CircRNAs bind and sequester proteins

Several pieces of evidence have shown that circRNAs bind specific proteins to arrest their functions. In some cases, circRNAs can act as “protein sponge” to regulate gene expression at both transcriptional and translational level. For example, circACTN4 binds to far upstream element binding protein 1 (FUBP1) and thus preventing FBP interacting repressor (FIR) from interacting with FUBP1 to lower MYC transcription, resulting in tumorigenesis and metastasis of breast cancer [28]. Likewise, circPABPN1 can integrate with HuR and restrain the function of HuR. HuR serves as a regulator in gene expression and can equally mediate the translation of PABPN1 mRNA [29]. In addition, some circRNAs can combine with proteins to block their transmembrane process. A good example is that circ-Foxo3 binds to the cell cycle proteins CDK2 and cyclin-dependent kinase inhibitor 1 (CDKN1A, also known as p21WAF1/CIP1) to form a ternary complex, thus extinguishing the effect of CDK2 and blocking cell cycle progression [30]. Similarly, Du et al. verified the mechanism of circLPAR3 in inhibiting cellular senescence, which was enabling by interacting with anti-senescence proteins ID1 and E2F1, anti-stress proteins FAK and HIF1α to lead to their retain in the cytoplasm and arrest their functions of anti-senescence [31].

Public database for circRNAs research

Recently, the research on circRNAs becomes an emerging hot spot, surging online databases have been developed to meet the increasing requirements of information on circRNAs. Here, we reviewed the circRNAs online database and their usage to provide suggestions for future research (Table 1). CircBase provides comprehensive circRNAs information, including genomic position, length, the circular junction site, and so forth [32]. Circ2Traits [33] and circRNA disease [34] store a large number of disease-associated circRNAs and their annotation. The circRNA-miRNA-mRNA interaction network could be predicted in CircInteractome [35] and CircNet [36]. Besides, CircInteractome [35] can be used for divergent primers and siRNA design as well as RBP prediction. The information about the transcriptional regulation of circRNAs can be obtained from TRCirc [37]. ExoRBase [38] is a database of exosome-derived ncRNAs in human blood. Circbank [39] proposed a standardized nomenclature for circRNAs facilitated circRNAs information acquisition. Overall, these databases provide applicable bioinformatics tools for circRNAs research in the tissue development and human diseases.
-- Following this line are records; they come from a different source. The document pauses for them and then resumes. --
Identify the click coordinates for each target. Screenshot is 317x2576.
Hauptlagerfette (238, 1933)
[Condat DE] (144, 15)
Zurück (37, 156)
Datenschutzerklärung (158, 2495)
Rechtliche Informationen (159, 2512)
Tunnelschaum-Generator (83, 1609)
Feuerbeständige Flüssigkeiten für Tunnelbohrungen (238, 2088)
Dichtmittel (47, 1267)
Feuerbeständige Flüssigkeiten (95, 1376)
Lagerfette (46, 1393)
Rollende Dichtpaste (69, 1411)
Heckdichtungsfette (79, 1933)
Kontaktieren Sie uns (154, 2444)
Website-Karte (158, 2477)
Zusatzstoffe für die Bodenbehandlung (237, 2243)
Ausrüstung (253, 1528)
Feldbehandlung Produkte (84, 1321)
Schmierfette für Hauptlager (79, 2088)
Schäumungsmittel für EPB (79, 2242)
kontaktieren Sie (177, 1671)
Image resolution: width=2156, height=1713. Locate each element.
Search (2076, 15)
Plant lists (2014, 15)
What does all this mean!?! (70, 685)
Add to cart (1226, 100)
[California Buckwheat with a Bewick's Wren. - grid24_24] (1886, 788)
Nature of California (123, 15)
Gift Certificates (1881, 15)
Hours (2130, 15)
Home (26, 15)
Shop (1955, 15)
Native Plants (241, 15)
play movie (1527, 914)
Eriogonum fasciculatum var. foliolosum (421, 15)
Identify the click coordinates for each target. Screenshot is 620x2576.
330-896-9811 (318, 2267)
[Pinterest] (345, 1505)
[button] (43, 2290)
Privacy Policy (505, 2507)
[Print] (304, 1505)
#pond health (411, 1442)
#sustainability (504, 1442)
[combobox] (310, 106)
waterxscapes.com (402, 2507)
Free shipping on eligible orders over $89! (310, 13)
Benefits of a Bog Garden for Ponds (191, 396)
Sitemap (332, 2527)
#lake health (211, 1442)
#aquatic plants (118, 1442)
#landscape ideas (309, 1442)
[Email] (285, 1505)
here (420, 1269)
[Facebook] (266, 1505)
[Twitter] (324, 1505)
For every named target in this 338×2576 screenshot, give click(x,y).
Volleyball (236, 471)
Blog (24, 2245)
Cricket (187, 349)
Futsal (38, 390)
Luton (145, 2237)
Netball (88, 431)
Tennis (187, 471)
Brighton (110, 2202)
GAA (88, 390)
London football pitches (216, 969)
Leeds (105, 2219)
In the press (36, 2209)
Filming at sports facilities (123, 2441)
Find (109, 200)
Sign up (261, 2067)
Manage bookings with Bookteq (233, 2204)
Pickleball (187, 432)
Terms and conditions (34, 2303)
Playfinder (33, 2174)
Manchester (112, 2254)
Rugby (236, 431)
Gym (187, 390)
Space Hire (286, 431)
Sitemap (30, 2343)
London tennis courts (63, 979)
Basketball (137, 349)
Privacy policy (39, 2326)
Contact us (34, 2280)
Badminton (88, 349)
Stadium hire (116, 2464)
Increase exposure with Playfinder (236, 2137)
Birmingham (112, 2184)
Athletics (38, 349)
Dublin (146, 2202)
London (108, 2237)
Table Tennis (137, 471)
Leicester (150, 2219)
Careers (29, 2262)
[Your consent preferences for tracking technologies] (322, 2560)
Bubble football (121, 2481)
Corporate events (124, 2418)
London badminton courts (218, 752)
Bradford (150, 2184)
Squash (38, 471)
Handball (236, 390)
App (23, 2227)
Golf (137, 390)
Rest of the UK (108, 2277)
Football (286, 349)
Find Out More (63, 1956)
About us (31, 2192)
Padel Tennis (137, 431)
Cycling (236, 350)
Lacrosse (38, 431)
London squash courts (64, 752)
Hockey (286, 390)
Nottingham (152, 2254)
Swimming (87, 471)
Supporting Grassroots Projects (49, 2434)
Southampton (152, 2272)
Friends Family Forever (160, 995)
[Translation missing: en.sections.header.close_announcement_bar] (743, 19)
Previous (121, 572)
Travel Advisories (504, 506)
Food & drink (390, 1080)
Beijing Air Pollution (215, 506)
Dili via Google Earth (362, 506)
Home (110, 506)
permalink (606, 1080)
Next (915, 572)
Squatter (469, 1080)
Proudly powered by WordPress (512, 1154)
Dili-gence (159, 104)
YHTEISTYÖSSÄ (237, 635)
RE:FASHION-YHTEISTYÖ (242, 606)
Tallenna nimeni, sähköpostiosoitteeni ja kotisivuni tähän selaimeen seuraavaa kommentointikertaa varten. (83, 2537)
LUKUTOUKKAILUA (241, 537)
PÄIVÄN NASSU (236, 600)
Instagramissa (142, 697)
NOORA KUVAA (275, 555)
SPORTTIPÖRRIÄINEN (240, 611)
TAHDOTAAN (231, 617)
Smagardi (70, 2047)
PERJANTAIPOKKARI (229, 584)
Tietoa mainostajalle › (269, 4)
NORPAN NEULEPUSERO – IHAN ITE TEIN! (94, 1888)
Table 1 Databases for circRNAs research

CircRNAs in ESCC

There are multiply aberrant circRNAs in the oncogenesis and progression of ESCC, a significant percentage of which have been demonstrated to involve in various malignant biological phenotypes, such as cell proliferation, death, metastasis, drug resistance (Fig. 3). Below we summarize the most recent studies on aberrantly expressed circRNAs in ESCC, as well as their function, related mechanism underlying ESCC progression, and potential roles in tumor diagnosis and treatment (Table 2).

Fig. 3
figure 3

Summary of the function of circRNAs in ESCC. CircRNAs can participate in the origin and development of ESCC, including cell proliferation, cell death, migration and therapy resistance

Dysregulated expression of circRNA in ESCC

Emerging studies have reported the dysregulated expression of circRNAs between ESCC tissues and para-carcinoma tissues, suggesting circRNAs were the initiators in ESCC. This was largely accomplished by the development of high-throughput screening technology. CircRNA microarray analysis and RNA-seq are primarily used in circRNAs high-throughput screening. Unlike linear RNAs, the structural uniqueness and low content of circRNAs put forward new challenges. Circular junction sequence analysis is widely used in circRNAs identification. CircRNA microarray analysis just uses the principle of the specific integration of circRNA junction probe and circRNA junction sites to accurately detect the expression of circRNAs in tissue or plasma samples. However, circular junction reads obtained by RNA-seq are less than 0.1%, making the content of effectively detected circRNA very low. Li et al. [47] revealed that circRNA microarray assay brings higher efficiency and sensitivity than RNA-seq for circRNA profiling. Unfortunately, microarray assays can only detect known circRNAs.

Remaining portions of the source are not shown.